Given exercise:
Give the entries as a numbered list, from the line containing "is (531, 943)." up to and including the line containing "will [84, 137].", with blank lines left out.

---- Listed entries

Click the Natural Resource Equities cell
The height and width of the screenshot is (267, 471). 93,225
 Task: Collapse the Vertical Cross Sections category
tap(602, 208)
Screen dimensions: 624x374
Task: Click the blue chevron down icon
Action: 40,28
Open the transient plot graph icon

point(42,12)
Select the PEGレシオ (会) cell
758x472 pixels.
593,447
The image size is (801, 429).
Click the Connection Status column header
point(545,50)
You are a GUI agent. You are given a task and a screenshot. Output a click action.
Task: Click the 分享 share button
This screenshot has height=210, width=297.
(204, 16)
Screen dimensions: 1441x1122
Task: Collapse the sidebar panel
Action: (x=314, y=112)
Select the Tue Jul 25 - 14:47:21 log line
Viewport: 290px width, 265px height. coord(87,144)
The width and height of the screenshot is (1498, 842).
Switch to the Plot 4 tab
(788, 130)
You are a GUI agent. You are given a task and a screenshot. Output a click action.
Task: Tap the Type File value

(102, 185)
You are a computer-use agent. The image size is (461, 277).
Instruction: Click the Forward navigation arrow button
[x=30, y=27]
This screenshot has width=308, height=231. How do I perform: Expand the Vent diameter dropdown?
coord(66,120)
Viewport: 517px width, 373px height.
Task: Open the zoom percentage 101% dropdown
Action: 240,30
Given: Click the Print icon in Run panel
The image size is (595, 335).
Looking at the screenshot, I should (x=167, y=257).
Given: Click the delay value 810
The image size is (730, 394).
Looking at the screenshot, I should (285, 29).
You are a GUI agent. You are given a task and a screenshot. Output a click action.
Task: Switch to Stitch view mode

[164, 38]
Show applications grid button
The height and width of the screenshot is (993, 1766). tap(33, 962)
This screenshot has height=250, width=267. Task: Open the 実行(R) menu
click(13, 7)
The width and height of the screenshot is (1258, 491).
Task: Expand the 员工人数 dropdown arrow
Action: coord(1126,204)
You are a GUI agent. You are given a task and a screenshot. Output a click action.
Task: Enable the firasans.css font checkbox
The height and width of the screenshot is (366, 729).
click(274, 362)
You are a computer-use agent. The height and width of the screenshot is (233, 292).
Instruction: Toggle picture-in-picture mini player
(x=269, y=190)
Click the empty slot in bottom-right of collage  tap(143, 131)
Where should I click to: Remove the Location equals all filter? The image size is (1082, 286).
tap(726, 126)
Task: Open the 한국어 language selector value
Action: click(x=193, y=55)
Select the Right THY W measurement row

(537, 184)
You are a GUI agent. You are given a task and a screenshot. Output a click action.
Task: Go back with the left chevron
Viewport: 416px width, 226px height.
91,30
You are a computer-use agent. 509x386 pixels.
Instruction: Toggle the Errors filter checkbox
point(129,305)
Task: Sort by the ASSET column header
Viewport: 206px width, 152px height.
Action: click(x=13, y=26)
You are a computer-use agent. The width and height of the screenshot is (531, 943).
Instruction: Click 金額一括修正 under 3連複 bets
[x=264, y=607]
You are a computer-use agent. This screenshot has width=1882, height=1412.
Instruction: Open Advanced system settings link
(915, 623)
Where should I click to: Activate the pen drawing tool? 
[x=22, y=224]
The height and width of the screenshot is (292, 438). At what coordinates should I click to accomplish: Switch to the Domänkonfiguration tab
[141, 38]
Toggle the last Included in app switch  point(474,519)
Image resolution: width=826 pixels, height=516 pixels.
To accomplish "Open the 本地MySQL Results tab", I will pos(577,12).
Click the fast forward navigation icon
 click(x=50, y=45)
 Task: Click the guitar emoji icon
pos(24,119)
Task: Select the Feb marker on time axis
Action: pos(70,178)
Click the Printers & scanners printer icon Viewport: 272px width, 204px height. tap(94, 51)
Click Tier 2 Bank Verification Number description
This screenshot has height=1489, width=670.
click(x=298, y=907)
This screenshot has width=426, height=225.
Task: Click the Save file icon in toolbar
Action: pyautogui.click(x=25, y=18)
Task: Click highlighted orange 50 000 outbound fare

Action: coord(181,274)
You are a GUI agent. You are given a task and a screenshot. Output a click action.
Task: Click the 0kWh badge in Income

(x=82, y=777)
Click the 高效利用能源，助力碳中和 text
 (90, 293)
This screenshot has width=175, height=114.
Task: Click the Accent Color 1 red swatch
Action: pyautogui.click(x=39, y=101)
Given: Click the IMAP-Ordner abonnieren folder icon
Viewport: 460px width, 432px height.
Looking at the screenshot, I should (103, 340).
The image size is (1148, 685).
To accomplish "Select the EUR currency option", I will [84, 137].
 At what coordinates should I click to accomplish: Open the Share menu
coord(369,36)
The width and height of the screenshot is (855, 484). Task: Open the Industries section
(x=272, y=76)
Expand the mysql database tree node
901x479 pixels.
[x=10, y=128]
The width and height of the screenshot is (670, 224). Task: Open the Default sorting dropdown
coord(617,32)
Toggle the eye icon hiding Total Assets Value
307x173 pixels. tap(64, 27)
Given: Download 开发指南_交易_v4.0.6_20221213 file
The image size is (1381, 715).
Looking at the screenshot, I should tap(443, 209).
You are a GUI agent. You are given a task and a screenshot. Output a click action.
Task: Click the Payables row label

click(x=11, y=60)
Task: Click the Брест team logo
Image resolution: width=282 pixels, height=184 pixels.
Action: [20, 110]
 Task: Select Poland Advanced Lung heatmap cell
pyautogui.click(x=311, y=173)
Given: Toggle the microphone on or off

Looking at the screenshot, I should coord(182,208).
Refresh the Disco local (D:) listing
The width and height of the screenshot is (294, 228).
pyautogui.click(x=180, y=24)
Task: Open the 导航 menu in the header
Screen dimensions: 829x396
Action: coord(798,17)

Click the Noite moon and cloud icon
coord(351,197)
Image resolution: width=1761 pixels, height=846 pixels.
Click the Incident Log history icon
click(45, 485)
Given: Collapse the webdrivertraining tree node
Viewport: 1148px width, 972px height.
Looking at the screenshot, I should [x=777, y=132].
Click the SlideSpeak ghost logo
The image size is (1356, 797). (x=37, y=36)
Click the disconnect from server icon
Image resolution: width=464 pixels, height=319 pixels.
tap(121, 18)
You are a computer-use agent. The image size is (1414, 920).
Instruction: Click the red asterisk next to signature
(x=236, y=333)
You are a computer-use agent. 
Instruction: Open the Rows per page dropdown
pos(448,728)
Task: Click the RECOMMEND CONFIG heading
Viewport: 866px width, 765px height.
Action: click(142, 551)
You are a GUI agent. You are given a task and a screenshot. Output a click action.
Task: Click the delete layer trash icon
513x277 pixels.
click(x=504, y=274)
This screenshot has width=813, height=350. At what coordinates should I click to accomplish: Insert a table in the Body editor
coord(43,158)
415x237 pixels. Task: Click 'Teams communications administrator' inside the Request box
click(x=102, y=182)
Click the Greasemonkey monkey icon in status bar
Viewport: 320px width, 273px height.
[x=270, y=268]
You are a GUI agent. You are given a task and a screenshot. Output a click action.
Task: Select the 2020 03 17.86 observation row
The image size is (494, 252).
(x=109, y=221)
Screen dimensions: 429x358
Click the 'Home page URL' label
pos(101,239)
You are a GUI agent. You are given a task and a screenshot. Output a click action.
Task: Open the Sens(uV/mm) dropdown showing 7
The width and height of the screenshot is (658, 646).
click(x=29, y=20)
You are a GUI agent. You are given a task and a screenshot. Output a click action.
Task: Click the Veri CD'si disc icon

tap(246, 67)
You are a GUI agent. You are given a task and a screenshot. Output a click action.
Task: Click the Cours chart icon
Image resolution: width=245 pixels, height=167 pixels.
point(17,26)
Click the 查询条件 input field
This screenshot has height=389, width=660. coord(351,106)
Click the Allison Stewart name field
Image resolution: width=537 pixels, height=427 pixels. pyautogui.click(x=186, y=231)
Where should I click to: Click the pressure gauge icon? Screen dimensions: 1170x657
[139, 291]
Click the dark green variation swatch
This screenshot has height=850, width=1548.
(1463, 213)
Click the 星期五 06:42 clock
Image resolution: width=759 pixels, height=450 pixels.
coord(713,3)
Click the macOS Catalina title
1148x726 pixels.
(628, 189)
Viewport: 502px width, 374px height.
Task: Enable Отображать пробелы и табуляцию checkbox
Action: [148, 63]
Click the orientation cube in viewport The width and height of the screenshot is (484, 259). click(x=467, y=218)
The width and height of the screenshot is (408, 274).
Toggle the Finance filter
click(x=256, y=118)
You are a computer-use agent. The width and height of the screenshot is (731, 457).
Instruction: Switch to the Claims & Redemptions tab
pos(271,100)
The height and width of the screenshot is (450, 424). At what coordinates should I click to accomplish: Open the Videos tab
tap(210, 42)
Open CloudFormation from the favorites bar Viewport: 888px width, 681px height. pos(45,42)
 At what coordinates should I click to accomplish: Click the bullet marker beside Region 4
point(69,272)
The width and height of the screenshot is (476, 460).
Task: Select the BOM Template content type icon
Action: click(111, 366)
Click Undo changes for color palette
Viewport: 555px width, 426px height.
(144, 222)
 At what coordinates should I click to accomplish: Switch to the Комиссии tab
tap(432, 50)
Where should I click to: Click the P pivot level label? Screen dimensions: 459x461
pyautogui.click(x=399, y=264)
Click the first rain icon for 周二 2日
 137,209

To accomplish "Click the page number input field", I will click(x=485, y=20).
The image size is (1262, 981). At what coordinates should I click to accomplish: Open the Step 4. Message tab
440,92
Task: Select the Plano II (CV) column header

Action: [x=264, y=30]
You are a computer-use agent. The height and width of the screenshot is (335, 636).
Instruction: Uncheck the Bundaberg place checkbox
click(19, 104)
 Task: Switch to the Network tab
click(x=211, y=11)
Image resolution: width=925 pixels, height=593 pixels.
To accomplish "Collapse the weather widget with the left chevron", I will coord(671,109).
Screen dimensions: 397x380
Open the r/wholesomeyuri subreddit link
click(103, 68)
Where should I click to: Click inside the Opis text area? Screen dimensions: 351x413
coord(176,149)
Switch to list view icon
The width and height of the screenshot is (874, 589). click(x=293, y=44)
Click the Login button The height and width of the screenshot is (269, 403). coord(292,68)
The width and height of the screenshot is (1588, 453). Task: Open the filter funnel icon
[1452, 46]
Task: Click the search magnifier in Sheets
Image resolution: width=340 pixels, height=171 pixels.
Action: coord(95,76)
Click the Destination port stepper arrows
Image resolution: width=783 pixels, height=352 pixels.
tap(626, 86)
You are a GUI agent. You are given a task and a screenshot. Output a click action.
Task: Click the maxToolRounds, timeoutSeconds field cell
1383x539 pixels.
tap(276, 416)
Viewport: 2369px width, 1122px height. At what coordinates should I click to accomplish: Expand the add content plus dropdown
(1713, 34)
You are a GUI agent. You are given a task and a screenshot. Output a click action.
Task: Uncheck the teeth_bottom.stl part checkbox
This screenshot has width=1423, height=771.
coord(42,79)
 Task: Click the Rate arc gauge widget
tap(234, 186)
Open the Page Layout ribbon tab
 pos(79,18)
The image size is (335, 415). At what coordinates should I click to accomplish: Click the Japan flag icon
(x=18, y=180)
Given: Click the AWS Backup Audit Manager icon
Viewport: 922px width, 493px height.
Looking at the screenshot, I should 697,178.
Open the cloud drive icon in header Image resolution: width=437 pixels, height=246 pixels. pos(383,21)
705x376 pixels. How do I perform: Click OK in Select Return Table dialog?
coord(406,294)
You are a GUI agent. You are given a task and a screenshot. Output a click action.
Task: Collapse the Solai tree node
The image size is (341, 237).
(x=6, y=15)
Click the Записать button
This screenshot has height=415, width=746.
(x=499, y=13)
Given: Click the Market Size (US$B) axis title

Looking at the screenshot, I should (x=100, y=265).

--------

Answer to this exercise:
1. You are a computer-use agent. The width and height of the screenshot is (531, 943).
2. Instruction: Click 金額一括修正 under 3連複 bets
3. [x=264, y=607]
4. You are a computer-use agent. This screenshot has width=1882, height=1412.
5. Instruction: Open Advanced system settings link
6. (915, 623)
7. Where should I click to: Activate the pen drawing tool? 
8. [x=22, y=224]
9. The height and width of the screenshot is (292, 438). At what coordinates should I click to accomplish: Switch to the Domänkonfiguration tab
10. [141, 38]
11. Toggle the last Included in app switch  point(474,519)
12. Image resolution: width=826 pixels, height=516 pixels.
13. To accomplish "Open the 本地MySQL Results tab", I will pos(577,12).
14. Click the fast forward navigation icon
15.  click(x=50, y=45)
16.  Task: Click the guitar emoji icon
17. pos(24,119)
18. Task: Select the Feb marker on time axis
19. Action: pos(70,178)
20. Click the Printers & scanners printer icon Viewport: 272px width, 204px height. tap(94, 51)
21. Click Tier 2 Bank Verification Number description
22. This screenshot has height=1489, width=670.
23. click(x=298, y=907)
24. This screenshot has width=426, height=225.
25. Task: Click the Save file icon in toolbar
26. Action: pyautogui.click(x=25, y=18)
27. Task: Click highlighted orange 50 000 outbound fare
28. Action: coord(181,274)
29. You are a GUI agent. You are given a task and a screenshot. Output a click action.
30. Task: Click the 0kWh badge in Income
31. (x=82, y=777)
32. Click the 高效利用能源，助力碳中和 text
33.  (90, 293)
34. This screenshot has width=175, height=114.
35. Task: Click the Accent Color 1 red swatch
36. Action: pyautogui.click(x=39, y=101)
37. Given: Click the IMAP-Ordner abonnieren folder icon
38. Viewport: 460px width, 432px height.
39. Looking at the screenshot, I should (103, 340).
40. The image size is (1148, 685).
41. To accomplish "Select the EUR currency option", I will [84, 137].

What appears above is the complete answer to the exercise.